Given problem:
Reproduce all of the entries below, renaming "target" to "item" wherever it occurs and keeping everything else unchanged.
++++++++++++++++++++
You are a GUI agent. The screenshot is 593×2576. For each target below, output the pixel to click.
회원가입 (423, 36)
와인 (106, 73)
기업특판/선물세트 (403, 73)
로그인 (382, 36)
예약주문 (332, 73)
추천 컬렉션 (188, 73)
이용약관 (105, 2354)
++++++++++++++++++++
Solved exercise:
You are a GUI agent. The screenshot is 593×2576. For each item below, output the pixel to click.
회원가입 (423, 36)
와인 (106, 73)
기업특판/선물세트 (403, 73)
로그인 (382, 36)
예약주문 (332, 73)
추천 컬렉션 (188, 73)
이용약관 (105, 2354)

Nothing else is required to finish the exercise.